WHO is communicating the information? (authority)

Author: Is the author well known in their field of research? Does the author have academic legitimacy? Has the author been published before? Is there any way to contact the author? In short - what are the author's qualifications for writing on the subject?

Publisher: Who is responsible for the information - a company, an agency,  an organization or an individual? Any contact information? Serious publishers often clearly express who they are and what they do. How reputable is the publisher? 

WHY was the material published? (objectivity)

Purpose: What is the purpose of material or document? Inform, present research, disseminate views, entertain, sway the opinion of the audience...? Is the information presented with a minimum of bias?

WHEN was the material produced or written? (currency)

Up to date: When was the text written? Is the material enough for you topically? Is the publication or web page dated? Updated? If the date is included it may have various meanings: date first created, date placed on the web or date last revised.

Combine search terms - Boolean logic

It´s easy and logic to combine search terms using the words AND, OR and NOT, also called boolean logic or boolean operators.

In databases and search engines you can often combine these by choice, in drop-down menues, but sometimes they can be pre-defined.

Boolean logic works like this:

Search techniques

Truncation

Truncation means that you replace the end of a word with a sign, usually the * sign, alllowing you to search everything starting with a certain stemming.

Example: 

If you write socio* you get sociology, sociological, sociopath etc.

Phrase search

You use phrase search when you want specific words to appear in a specific order.
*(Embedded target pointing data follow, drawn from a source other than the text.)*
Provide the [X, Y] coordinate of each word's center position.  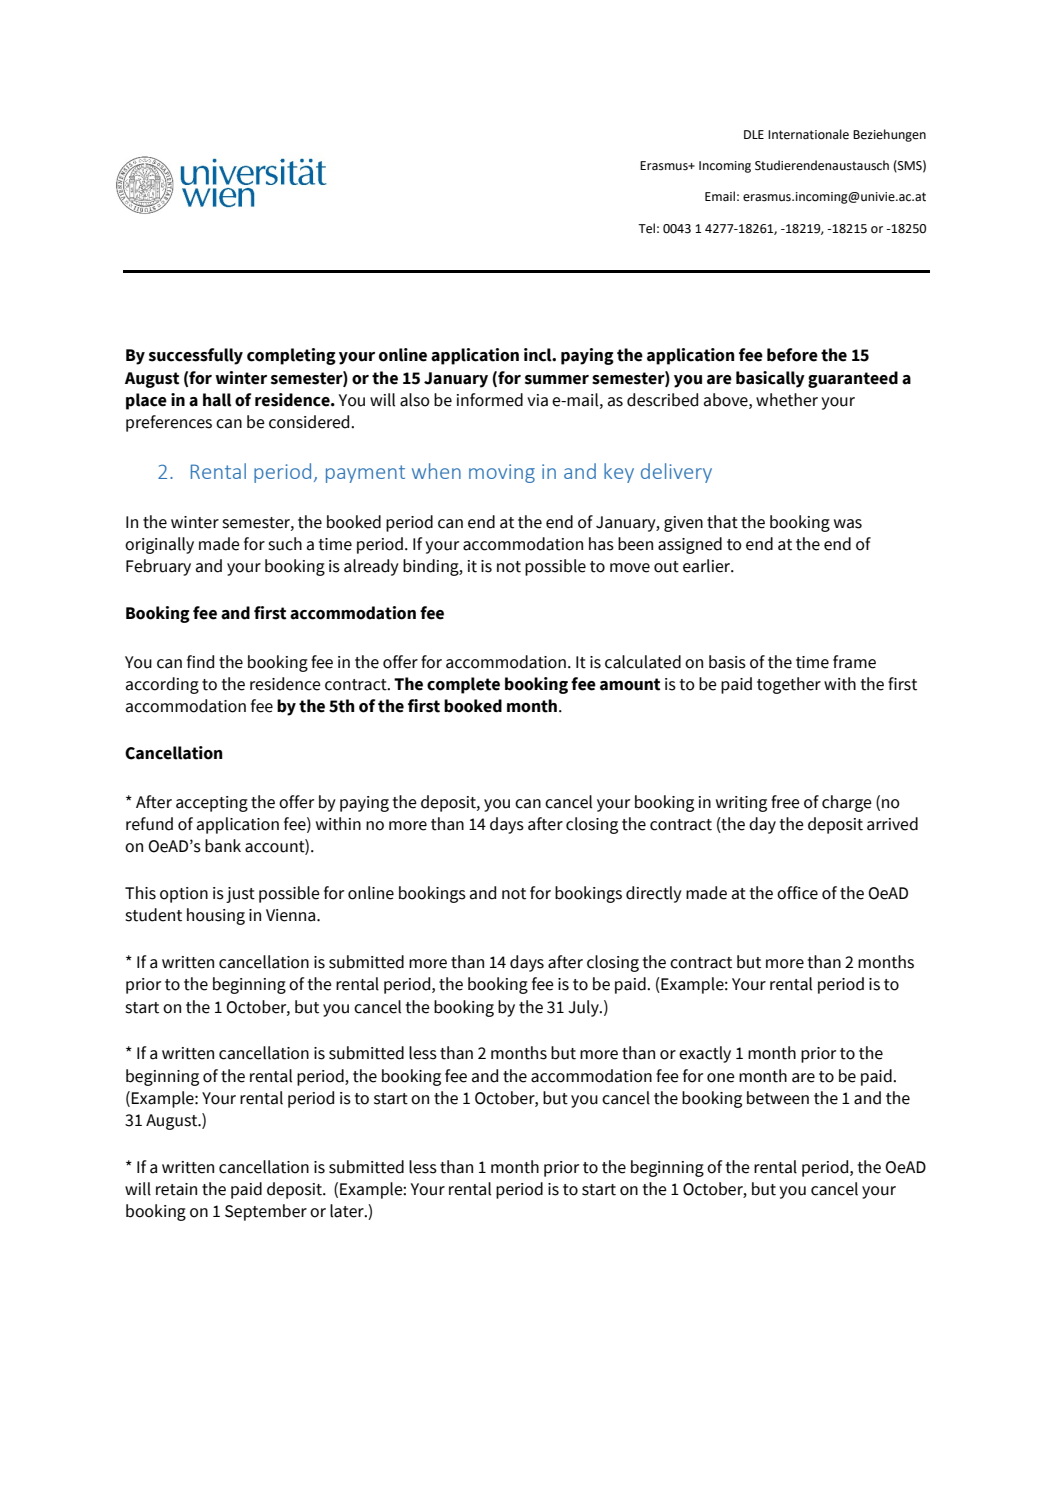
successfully [196, 356]
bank [223, 846]
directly [654, 894]
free [785, 802]
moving [502, 473]
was [848, 524]
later [348, 1211]
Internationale [808, 134]
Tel [646, 228]
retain [176, 1189]
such [285, 544]
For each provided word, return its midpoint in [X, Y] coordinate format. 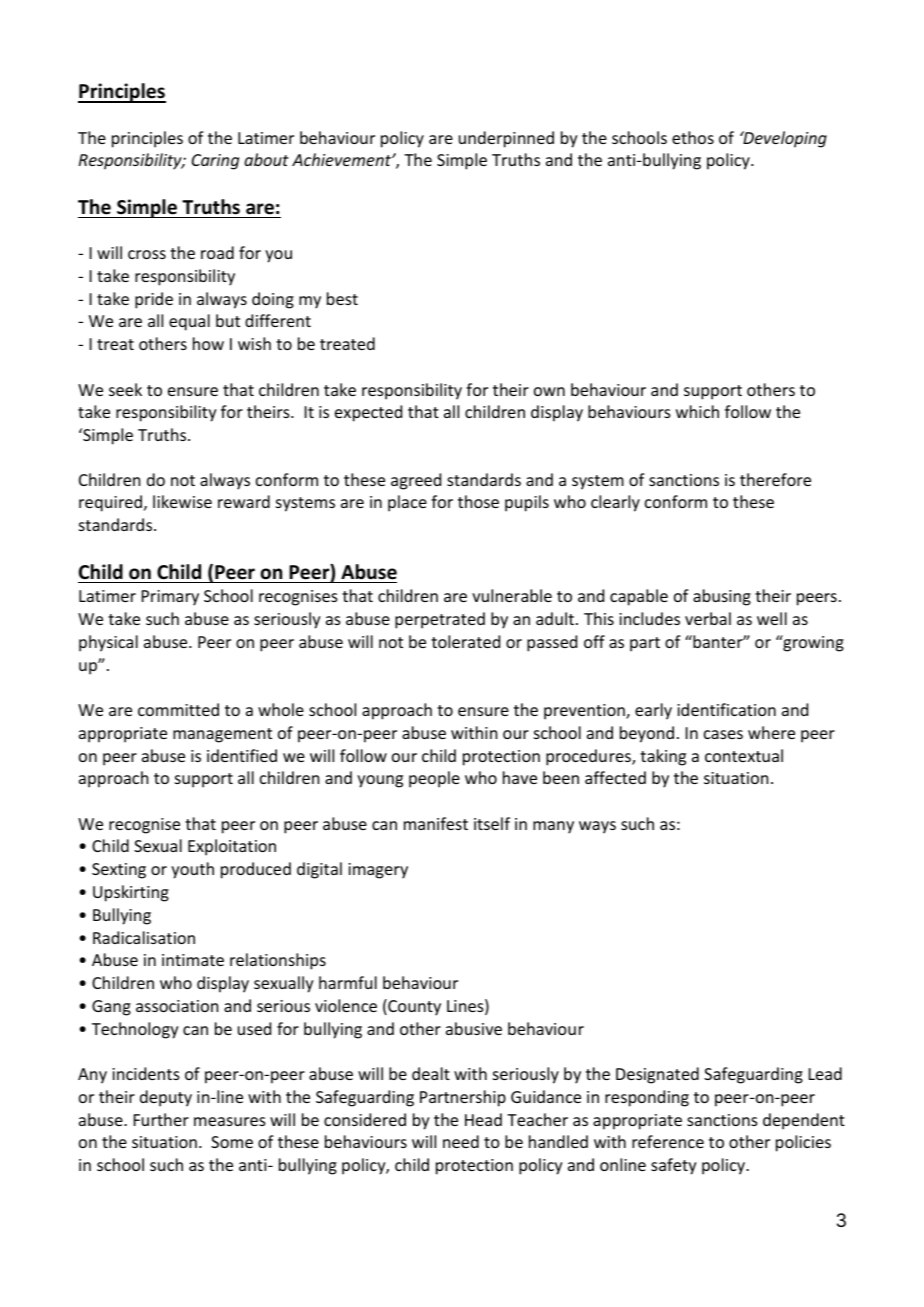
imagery [378, 871]
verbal [708, 618]
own [549, 391]
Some [232, 1142]
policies [803, 1143]
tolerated [465, 641]
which [697, 411]
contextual [744, 755]
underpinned [506, 139]
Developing [784, 139]
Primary [170, 598]
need [461, 1141]
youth [192, 870]
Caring [215, 162]
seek [125, 389]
Most databases mark phrases with quotation marks "" before and after the phrase.

Examples: 

"climate change" gives hits for this phrase, but not for the words in other contexts like changes in the climate generally.

"Karl Marx" gives hits for this specific name in this specific order, but not for the Marx brothers or other persons named Karl.

Field search

Databases are constructed by entering data in different fields. There are author, title, year and abstract fields (and many more). You can use these fields for limiting your search.

Example: 

When searching for Michel Foucault you can choose the author field for finding articles by Foucault himself, the abstract field for finding articles mentioning him or the title field for finding articles where he is a prominent figure.